Então para si os Açorianos que há décadas têm poder legislativo, escolheram os seus governos e alcançaram uma lei de finanças regionais que cativa todos os impostos cá cobrados e ainda receberam milhões da Europa limitaram-se com a Autonomia a copiar os vícios de Lisboa? Mas se ficarem independentes ficam soberanos, purificados e passam a usar a cabeça e a trabalhar? Linda esta argumentação.
É preciso referir que os «milhões da Europa» não foram nem são os «milhões de Lisboa».
E se fôr para viver numa certa «dependência» – coisa incontornável num mundo globalizado – , então que negociemos directamente com Bruxelas, sem intermediários.
A nossa saída está em utilizar uma verdadeira soberania, em todos os aspectos.
Se há quem argumente que os Açores não têm condições para serem independentes, gostava também que me explicassem que condições tem Portugal para ser independente?
E já agora, gostava que me explicassem o que é os Açores ganham com Lisboa?
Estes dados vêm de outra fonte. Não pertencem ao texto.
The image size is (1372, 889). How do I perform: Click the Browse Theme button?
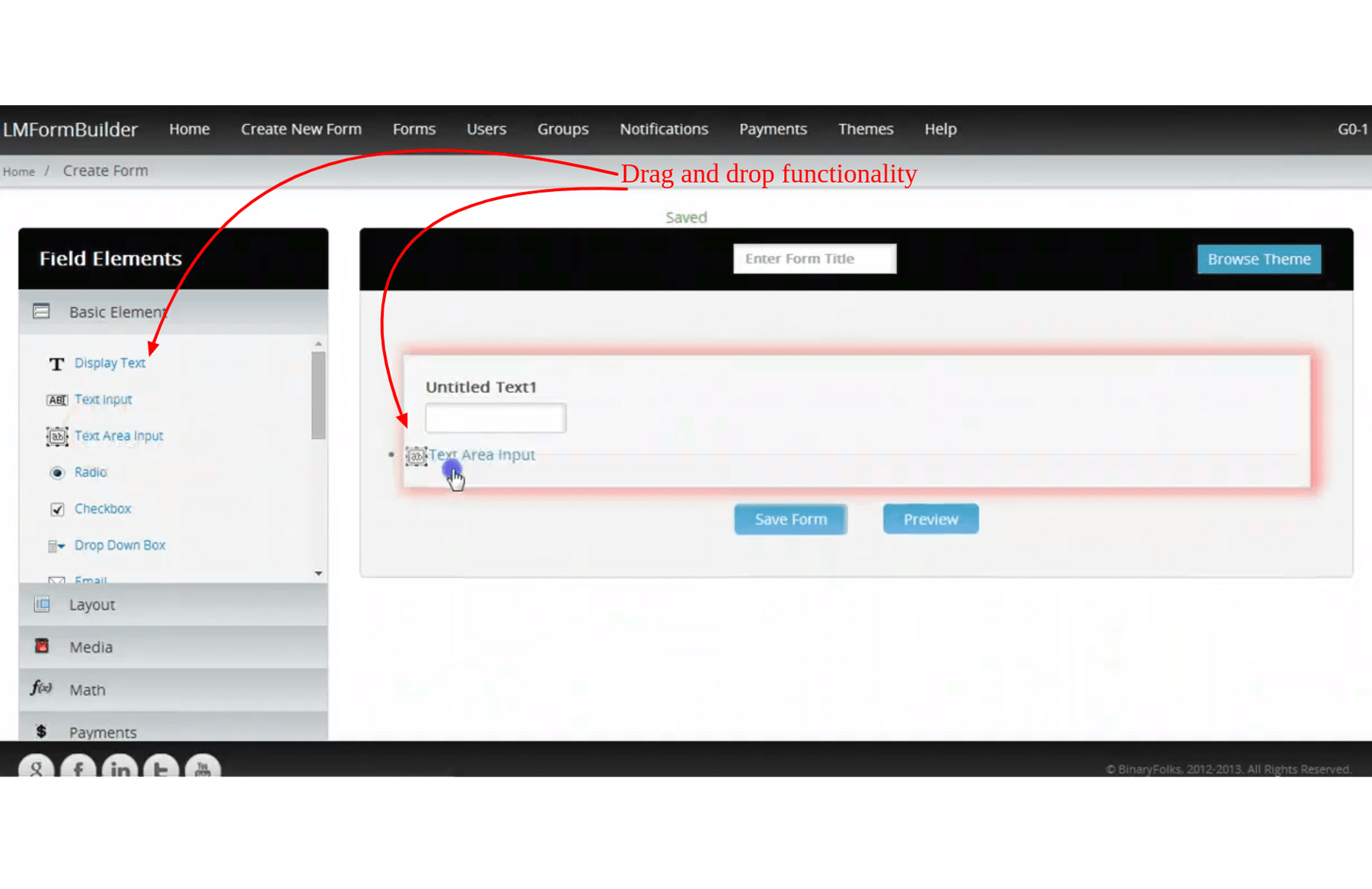[1259, 259]
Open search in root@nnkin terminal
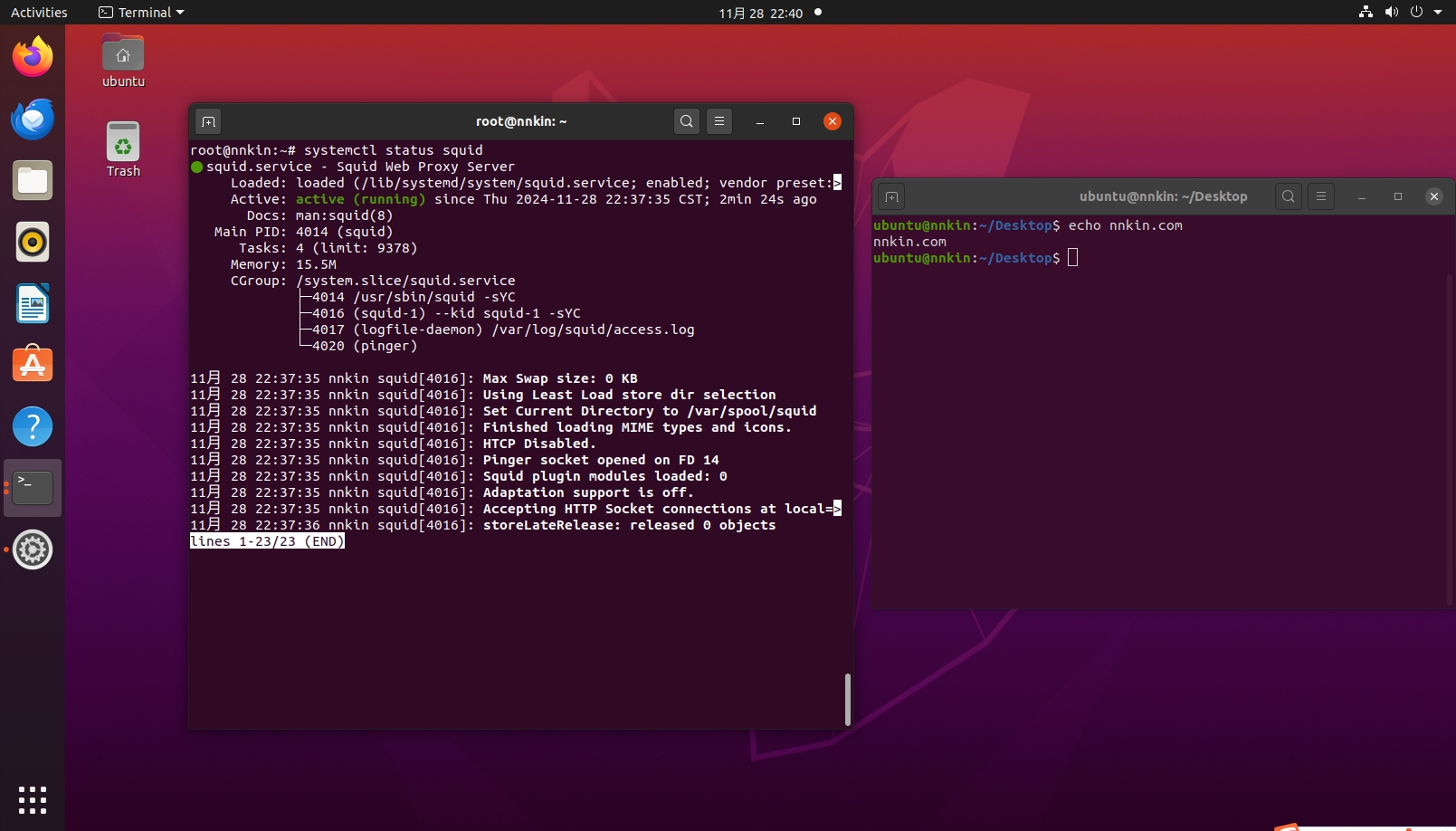Viewport: 1456px width, 831px height. point(687,121)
Qual a mais-valia?
Gostava que me explicassem, mas que não venham com aquela «justificação» que um dia me disseram que os Açores não podiam ser independentes porque não tinham refinarias nem indústrias pesadas…
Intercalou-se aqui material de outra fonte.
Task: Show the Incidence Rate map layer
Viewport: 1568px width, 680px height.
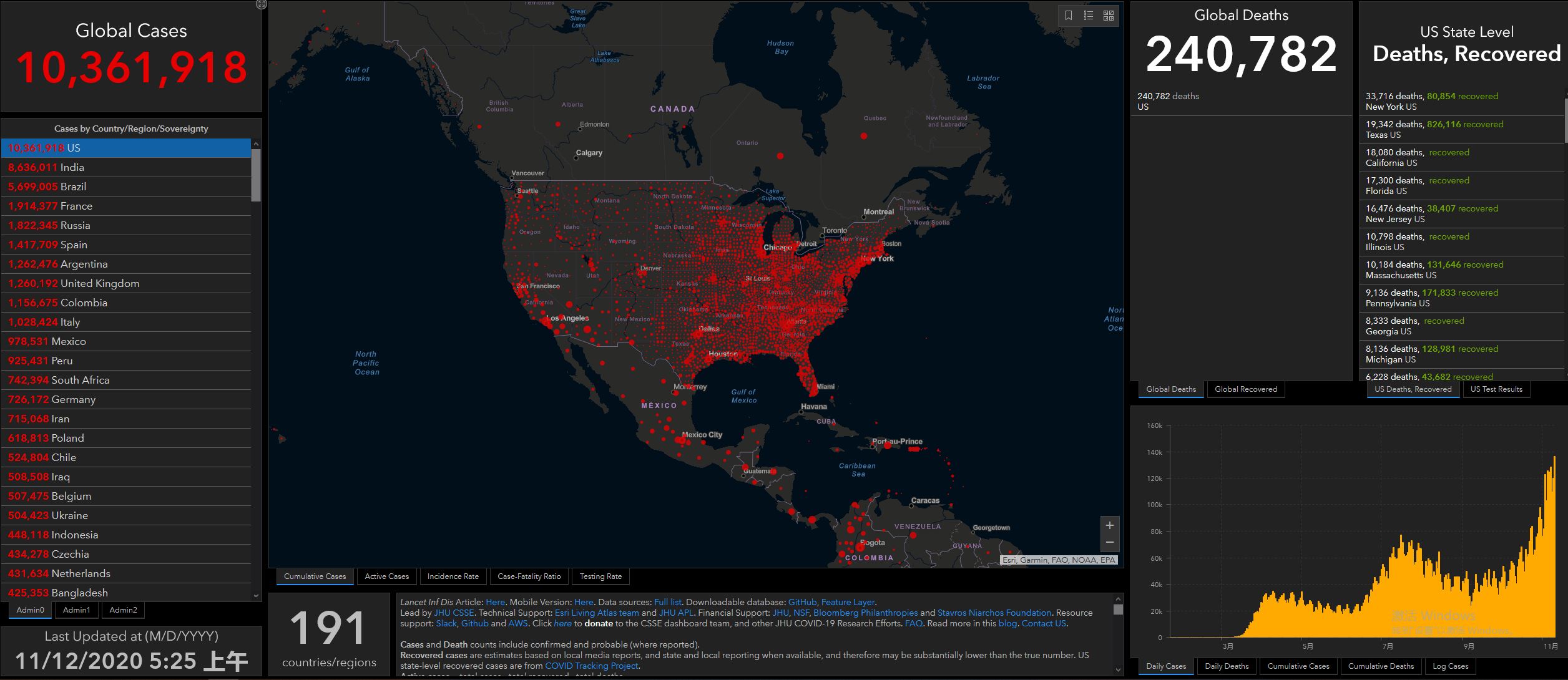Action: click(453, 576)
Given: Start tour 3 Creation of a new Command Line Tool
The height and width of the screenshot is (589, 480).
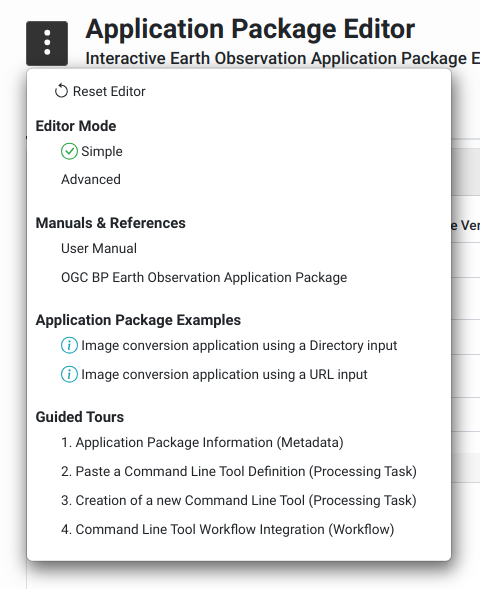Looking at the screenshot, I should pyautogui.click(x=239, y=500).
Pois os milhões da Europa adicionam-se ao que veio de Lisboa e só demonstra que nem assim os Açores se tornaram autossuficientes com o aproveitamento da autonomia, se a Grécia com mais de 10 milhões de pessoas e papel de charneira entre a Europa e os otomanos consegue comover Bruxelas, não seriam os Açores pobres e sem argumentos de peso que comoveriam a UE, mas mesmo que fosse, é triste pensar que os Açores queriam ser independentes para mudar o local para onde estenderiam a mão.
Portugal tem mais de 8 séculos como País independente, sobreviveu sozinho aos primeiros séculos cercado de inimigos, depois criou um império e foi o Estado económico mais forte da Europa, perdeu as colónias e sobrevivia e quando passou a estender a mão em democracia e utilizou esta para sobrevivência da classe política no poder sem preparar o futuro é que esta Pátria passou pela humilhação de praticamente não ter esperança no futuro.
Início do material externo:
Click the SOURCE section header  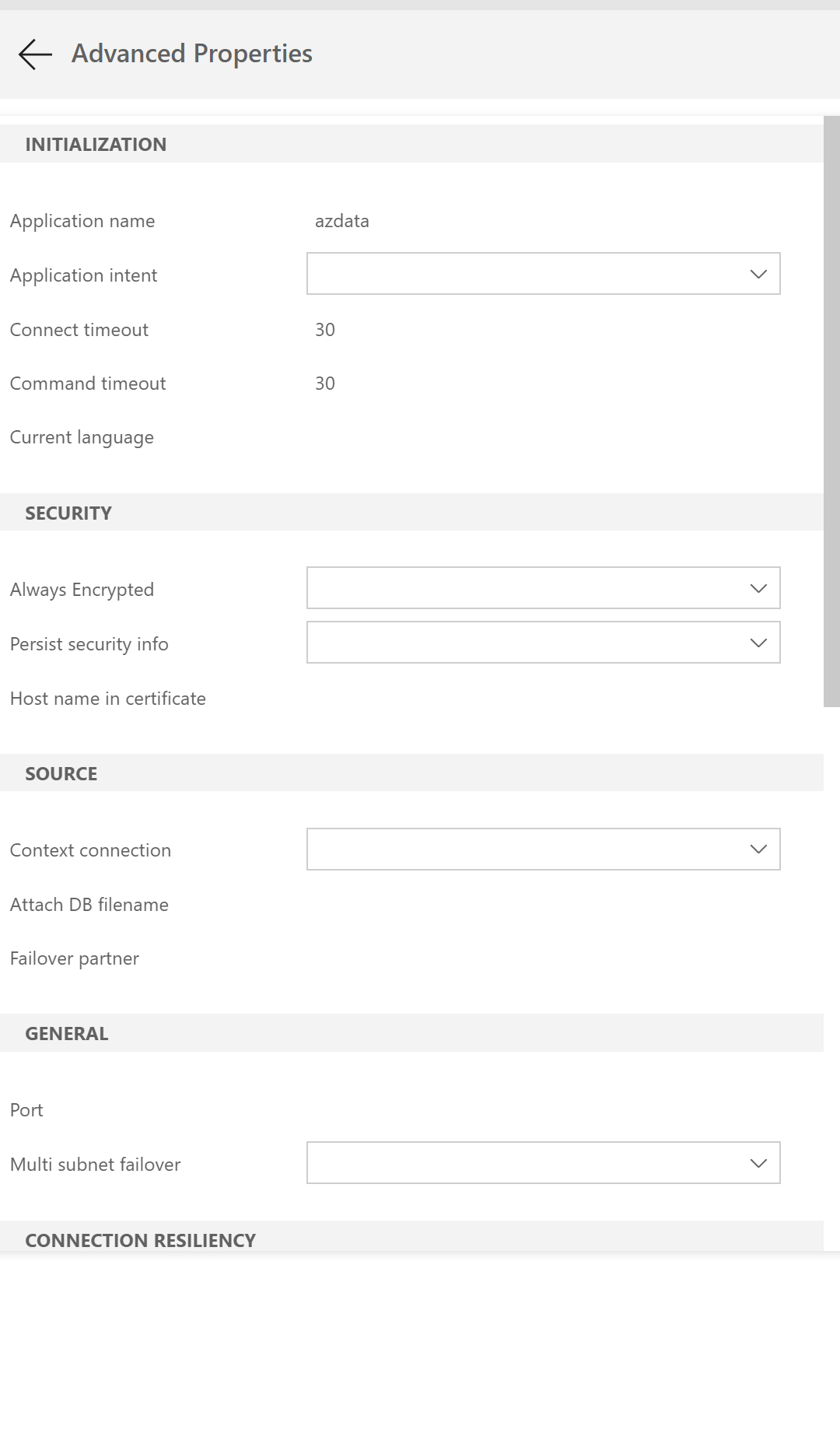61,773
Os Açores não ganham com Lisboa ou perdem, aliás não sou pela independência é porque para mim os Açores, com Lisboa, Porto, Algarve, Madeira e outras região SÃO Portugal, compartilham uma hereditariedade genética, língua, tradições, medos e alegria, etc de séculos, até tenho um nome de família com 8 séculos de génese lusa, somos portugueses que vivem nos Açores, não um povo colonizado por portugueses.
Sobre refinarias e indústria pesada não é uma lacuna que vejo para a independência dos Açores, por isso essa não tenho de explicar.